Video: Seeing the Whole Season: How Continuous Crop Modeling Is Changing Breeding

Plant breeding has long been shaped by snapshots. A walk through a plot. A single set of notes. A yield check at the end of the season. But crops do not grow in moments. They change every day.

In this conversation, Gary Nijak of AerialPLOT explains how continuous crop modeling is changing the way breeders see, measure, and select plants by capturing growth, stress, and recovery across the entire season, not just at isolated points in time.

Nijak breaks down why point-in-time observations can miss critical performance signals, how repeated, season-long data collection removes the human bottleneck in breeding, and what becomes possible when every plot is treated as a living data set.
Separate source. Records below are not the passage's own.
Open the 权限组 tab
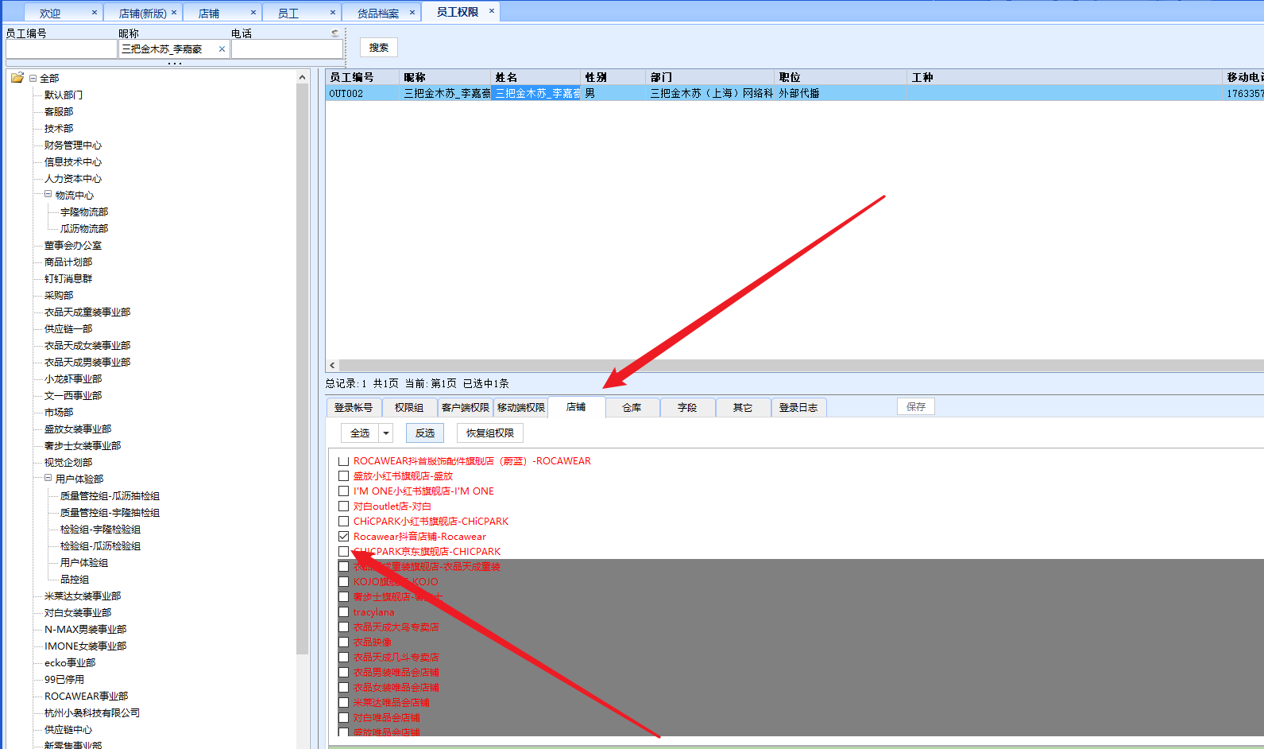The height and width of the screenshot is (749, 1264). pyautogui.click(x=409, y=408)
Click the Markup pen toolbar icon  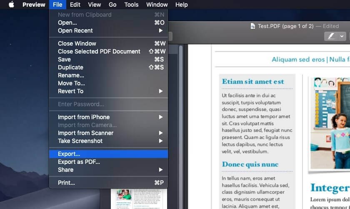pos(331,36)
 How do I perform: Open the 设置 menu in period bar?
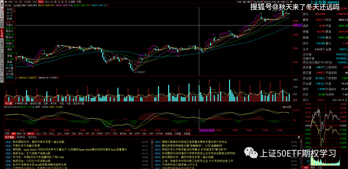tap(79, 2)
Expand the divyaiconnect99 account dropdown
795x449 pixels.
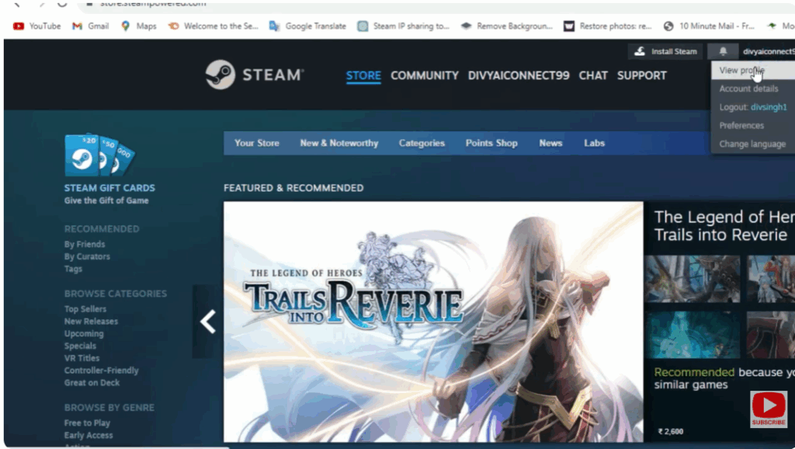coord(767,51)
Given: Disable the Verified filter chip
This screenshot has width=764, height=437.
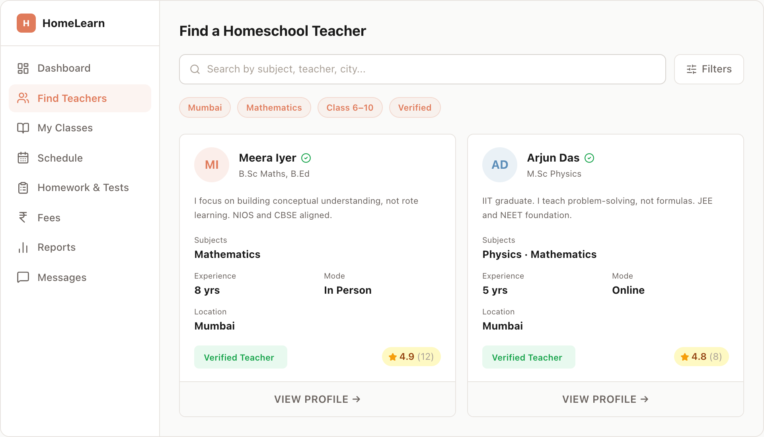Looking at the screenshot, I should coord(415,107).
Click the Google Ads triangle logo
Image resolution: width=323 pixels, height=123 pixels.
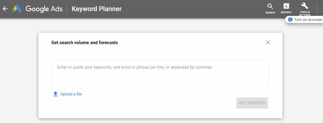point(17,9)
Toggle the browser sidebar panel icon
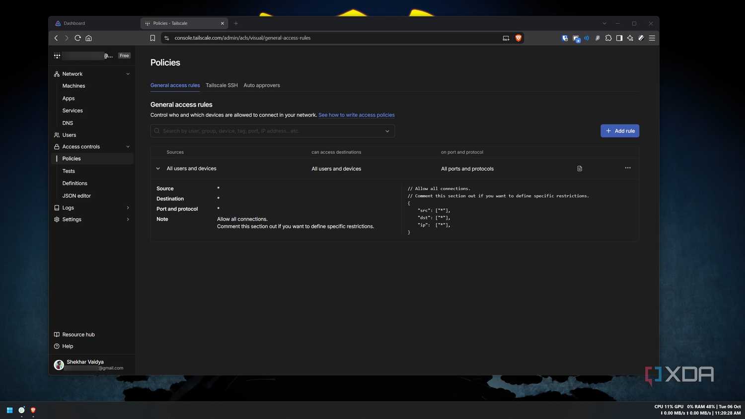The image size is (745, 419). [619, 38]
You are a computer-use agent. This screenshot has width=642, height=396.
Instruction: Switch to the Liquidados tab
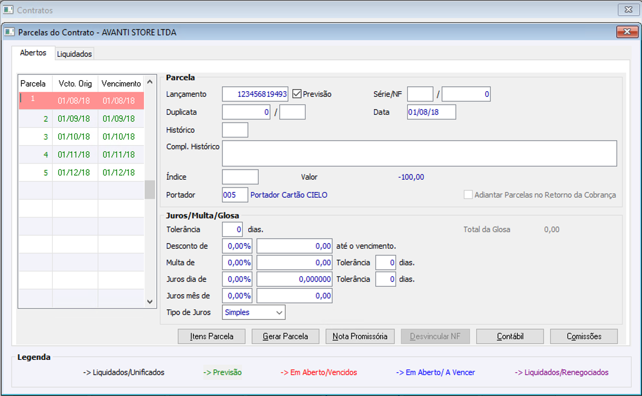pos(75,54)
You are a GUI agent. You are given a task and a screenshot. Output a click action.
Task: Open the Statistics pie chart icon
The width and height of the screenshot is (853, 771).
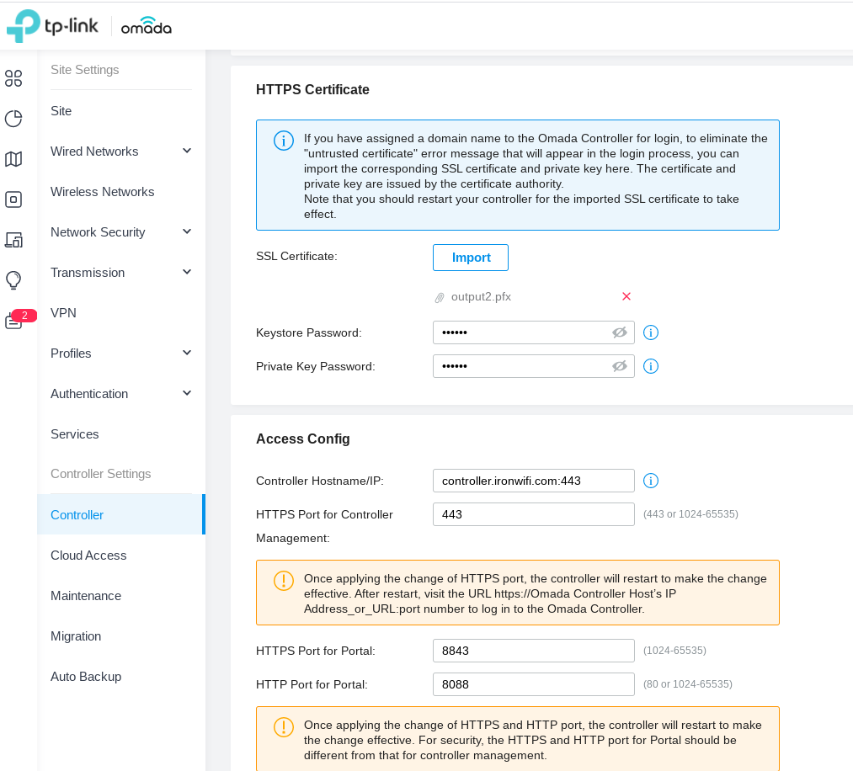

He also explores how continuous modeling allows breeding programs to move beyond vague descriptors and toward measurable, repeatable insights that connect directly to on-farm outcomes.

This conversation explores:

• What continuous crop modeling is and how it works

• Why traditional field observations fall short over a full growing season

• How scale and repeated measurement change breeding decisions

• What “digital twins” of plots mean for selection and performance

• Why data, not hardware, is driving the next shift in breeding innovation As data-driven breeding moves from research into real-world programs, this discussion offers a clear look at how seeing the whole season is reshaping value for breeders, seed companies, and farmers, and why this may be only the beginning.